Federally Qualified Health Centers

FQHCs are community-based health care providers that receive funds to provide primary care services in underserved areas. FQHCs include Community Health Centers, Migrant Health Centers, Healthcare for the Homeless, and Health Centers for Residents of Public Housing.

Under the new Budget, Community Health Centers will receive more than $7 billion in funding. These clinics, which serve 26 million people nationwide, lost funding last October and were relying on temporary funding through March 31, 2018. Many of these clinics could see an increase in patients resulting from recent CMS guidance allowing changes to Medicaid eligibility levels and work requirements. The additional funding in the recent Budget is critical to ensure that FQHCs can provide care to underserved populations.

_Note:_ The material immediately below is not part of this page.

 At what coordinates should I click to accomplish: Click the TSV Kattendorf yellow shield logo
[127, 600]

The Budget also stalls mandatory cuts to Disproportionate Share Hospitals (DSHs), which were originally mandated by the Patient Protection and Affordable Care Act (ACA). Disproportionate Share Hospitals provide medical services for large numbers of Medicaid enrollees and uninsured patients. The ACA calls for a reduction in federal funding for DSHs each year, but the reductions have been delayed every year since the ACA’s passage. The Budget further delays the reductions to DSHs, giving providers access to critical resources to serve low-income individuals.

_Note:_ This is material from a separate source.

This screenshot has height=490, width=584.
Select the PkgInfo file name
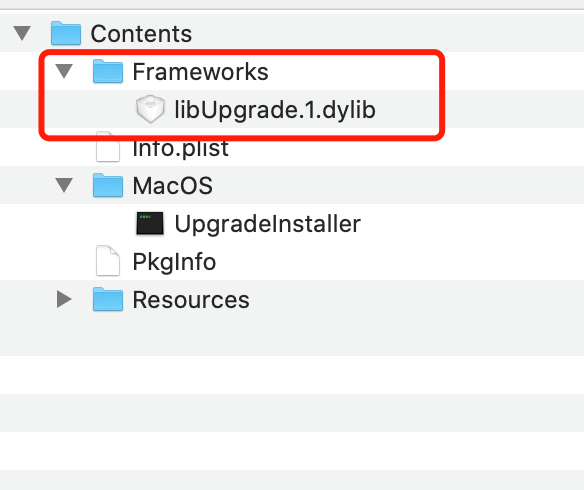coord(174,262)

The Independent Payment Advisory Board

IPAB, created as part of the ACA, was intended to be a panel of experts tasked with controlling Medicare spending, although neither former President Obama nor President Trump nominated any members for IPAB. In theory, IPAB would recommend Medicare spending reductions to Congress if the five-year average growth rate in Medicare was projected to exceed the per capita target growth rate. In fact, Medicare costs never rose to the level required to trigger IPAB. The Budget eliminates IPAB entirely, though it is unclear exactly what effect this will have on controlling future Medicare costs.

Medicare Part D

Many Medicare Part D Prescription Drug Plans (Part D Plans) have a coverage gap, commonly referred to as a “donut hole.” For 2018, enrollees enter the coverage gap once the enrollee spends $3,750 on out-of-pocket expenses, like deductibles, coinsurance, and copayments for covered drugs. Enrollees that enter the coverage gap must foot the bill for a large percentage of prescription drug costs,[1] until the enrollee hits $5,000 in out-of-pocket expenses and qualifies for catastrophic coverage.

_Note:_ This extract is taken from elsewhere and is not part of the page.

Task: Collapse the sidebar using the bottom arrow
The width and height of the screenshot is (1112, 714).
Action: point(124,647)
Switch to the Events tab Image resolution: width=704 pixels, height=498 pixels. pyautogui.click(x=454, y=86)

Under the ACA, the coverage gap would be gradually reduced until 2020, when enrollees in the coverage gap would be expected to pay 25% of the cost of prescription drugs while in the gap. The Budget accelerates closing the coverage gap to 2019, giving seniors who juggle many prescriptions relief one year earlier than expected.

Medicare Sequester

Originally enacted as part of the Budget Control Act in 2011, the Medicare sequester was designed to control Medicare costs by imposing a 2% cut in provider reimbursements under Medicare beginning on April 1, 2013. The sequester was scheduled to expire at the end of 2025, but the Budget extended sequestration through 2027. The continuation of the Medicare sequestration was not unexpected, but, for many providers, a 2% reduction in Medicare spending is cause for concern.

Key Takeaways

The Budget takes strides to increase federal funding for healthcare services for low-income individuals, and provide greater access to healthcare services for chronically ill patients. Additionally, the Budget attempts to control some healthcare costs by closing the coverage gap under Medicare Part D, and extending the 2% Medicare sequestration through 2027; however, eliminating IPAB may have unforeseen negative consequences should Medicare spending outpace projections in the coming years.

As with any Federal budget, there is a lot to unpack, and we will keep you updated on these, and other, changes to Medicare over the coming months.